Stored records:
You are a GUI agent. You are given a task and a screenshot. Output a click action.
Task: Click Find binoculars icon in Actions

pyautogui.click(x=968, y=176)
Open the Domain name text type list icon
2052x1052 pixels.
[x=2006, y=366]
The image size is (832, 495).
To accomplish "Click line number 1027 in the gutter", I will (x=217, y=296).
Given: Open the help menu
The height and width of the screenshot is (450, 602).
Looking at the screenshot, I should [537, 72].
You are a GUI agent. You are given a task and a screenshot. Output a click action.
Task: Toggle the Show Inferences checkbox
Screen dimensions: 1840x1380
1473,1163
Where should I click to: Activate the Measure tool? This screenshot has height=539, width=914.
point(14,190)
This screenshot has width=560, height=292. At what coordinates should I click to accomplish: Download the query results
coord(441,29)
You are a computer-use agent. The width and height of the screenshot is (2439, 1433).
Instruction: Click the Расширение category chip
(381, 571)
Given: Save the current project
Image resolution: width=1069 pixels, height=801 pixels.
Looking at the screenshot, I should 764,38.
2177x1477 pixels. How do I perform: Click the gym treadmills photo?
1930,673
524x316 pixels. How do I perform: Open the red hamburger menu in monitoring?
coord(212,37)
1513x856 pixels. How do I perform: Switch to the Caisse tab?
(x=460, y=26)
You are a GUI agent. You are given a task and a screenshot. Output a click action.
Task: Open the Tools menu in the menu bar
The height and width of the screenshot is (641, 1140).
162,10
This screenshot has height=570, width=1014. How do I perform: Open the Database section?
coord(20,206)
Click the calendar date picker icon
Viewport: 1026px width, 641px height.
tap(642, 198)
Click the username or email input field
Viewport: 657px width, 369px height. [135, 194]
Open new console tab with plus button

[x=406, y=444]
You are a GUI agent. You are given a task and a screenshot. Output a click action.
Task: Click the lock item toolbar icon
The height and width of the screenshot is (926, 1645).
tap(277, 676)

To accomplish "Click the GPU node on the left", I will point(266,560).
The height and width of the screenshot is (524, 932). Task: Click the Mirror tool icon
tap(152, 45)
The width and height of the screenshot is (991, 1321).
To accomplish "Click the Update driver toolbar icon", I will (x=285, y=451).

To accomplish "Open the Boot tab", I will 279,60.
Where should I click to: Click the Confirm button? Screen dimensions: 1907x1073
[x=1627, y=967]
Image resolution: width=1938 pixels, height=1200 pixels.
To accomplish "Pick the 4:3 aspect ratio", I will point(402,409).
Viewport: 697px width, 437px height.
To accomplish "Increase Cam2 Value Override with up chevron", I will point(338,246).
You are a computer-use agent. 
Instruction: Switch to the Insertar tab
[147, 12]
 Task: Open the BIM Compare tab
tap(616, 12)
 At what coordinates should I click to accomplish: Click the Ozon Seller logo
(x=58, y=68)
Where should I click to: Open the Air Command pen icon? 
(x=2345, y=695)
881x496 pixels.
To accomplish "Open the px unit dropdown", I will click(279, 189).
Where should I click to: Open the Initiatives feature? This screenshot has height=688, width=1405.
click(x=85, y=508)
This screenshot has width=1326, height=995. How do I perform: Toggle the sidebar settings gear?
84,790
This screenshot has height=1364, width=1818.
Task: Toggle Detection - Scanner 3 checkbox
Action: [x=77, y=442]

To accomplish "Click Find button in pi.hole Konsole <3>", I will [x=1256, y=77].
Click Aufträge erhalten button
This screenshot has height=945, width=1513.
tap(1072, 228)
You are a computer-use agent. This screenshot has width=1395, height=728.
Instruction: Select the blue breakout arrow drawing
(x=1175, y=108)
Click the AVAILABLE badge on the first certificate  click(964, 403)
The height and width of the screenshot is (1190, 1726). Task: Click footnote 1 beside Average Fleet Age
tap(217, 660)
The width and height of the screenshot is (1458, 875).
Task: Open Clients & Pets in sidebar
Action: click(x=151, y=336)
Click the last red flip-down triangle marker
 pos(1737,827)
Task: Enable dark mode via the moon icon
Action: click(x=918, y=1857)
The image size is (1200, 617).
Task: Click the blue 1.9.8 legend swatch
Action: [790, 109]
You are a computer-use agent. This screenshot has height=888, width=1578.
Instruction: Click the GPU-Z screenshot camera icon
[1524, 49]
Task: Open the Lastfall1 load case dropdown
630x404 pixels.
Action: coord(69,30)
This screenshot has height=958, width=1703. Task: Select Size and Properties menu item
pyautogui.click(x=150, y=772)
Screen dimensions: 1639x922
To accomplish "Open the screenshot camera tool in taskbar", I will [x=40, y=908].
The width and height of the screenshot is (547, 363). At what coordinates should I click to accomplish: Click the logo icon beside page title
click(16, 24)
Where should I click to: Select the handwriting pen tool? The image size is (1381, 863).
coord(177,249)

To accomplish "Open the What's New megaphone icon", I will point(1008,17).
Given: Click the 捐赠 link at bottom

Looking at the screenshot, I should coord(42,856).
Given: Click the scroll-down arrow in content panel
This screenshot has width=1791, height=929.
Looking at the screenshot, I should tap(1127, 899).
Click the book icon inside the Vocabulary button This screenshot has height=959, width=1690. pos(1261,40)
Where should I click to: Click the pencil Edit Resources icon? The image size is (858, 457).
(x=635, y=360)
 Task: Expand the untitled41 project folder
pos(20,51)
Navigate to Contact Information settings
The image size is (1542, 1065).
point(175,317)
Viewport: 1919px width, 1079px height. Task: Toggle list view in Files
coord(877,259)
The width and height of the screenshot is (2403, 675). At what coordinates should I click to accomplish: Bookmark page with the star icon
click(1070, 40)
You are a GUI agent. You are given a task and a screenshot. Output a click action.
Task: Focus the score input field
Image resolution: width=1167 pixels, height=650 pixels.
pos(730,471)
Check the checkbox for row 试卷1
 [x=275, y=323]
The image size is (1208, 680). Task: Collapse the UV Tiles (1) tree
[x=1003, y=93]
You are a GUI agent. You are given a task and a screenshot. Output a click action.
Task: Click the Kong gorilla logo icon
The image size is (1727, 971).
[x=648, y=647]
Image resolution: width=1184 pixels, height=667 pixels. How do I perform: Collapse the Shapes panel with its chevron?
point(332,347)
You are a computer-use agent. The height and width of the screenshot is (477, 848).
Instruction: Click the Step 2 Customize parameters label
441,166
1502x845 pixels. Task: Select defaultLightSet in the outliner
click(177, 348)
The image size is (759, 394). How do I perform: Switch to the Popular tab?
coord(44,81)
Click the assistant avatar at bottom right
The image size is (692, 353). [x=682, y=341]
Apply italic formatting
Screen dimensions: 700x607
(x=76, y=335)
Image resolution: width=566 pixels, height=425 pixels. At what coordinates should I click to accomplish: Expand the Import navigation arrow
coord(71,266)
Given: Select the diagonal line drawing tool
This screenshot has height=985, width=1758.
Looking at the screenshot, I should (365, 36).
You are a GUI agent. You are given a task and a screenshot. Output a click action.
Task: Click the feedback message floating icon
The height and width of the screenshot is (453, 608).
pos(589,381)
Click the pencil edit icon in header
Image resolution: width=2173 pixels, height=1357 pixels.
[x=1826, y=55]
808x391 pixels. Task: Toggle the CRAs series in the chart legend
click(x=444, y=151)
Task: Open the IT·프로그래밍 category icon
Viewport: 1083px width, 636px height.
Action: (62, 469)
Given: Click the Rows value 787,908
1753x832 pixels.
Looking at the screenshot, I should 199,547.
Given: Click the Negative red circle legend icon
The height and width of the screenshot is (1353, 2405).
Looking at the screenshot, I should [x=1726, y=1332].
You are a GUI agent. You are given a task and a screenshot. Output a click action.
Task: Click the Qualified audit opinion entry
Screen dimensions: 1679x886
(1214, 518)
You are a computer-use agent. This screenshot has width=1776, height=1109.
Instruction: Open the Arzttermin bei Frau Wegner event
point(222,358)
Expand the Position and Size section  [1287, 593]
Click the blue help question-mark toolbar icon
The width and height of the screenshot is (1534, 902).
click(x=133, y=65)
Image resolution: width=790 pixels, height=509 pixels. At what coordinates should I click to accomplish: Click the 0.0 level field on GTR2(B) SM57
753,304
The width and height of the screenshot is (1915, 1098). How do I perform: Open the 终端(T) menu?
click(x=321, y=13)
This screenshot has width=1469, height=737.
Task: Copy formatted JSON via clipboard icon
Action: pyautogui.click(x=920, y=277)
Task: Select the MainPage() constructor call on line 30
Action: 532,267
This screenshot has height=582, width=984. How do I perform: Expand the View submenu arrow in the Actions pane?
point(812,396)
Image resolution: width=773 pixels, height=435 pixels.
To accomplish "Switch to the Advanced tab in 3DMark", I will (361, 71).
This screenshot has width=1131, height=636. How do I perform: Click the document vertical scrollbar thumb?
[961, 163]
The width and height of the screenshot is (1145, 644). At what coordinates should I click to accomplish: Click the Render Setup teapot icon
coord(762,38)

**PROBLEM STATEMENT**
Find the word "dropdown" in the records, and report each line that has it.

**YOUR SOLUTION**
To accomplish "Open the px unit dropdown", I will click(279, 189).
Task: Open the Lastfall1 load case dropdown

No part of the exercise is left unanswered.